▸ Problem to work on: After reading the data, copy it out in full and exactly.

(Stored data entries)
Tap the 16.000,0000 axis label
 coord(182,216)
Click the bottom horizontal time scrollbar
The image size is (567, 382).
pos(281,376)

▸ Solution to the exercise:
Tap the 16.000,0000 axis label
 coord(182,216)
Click the bottom horizontal time scrollbar
The image size is (567, 382).
pos(281,376)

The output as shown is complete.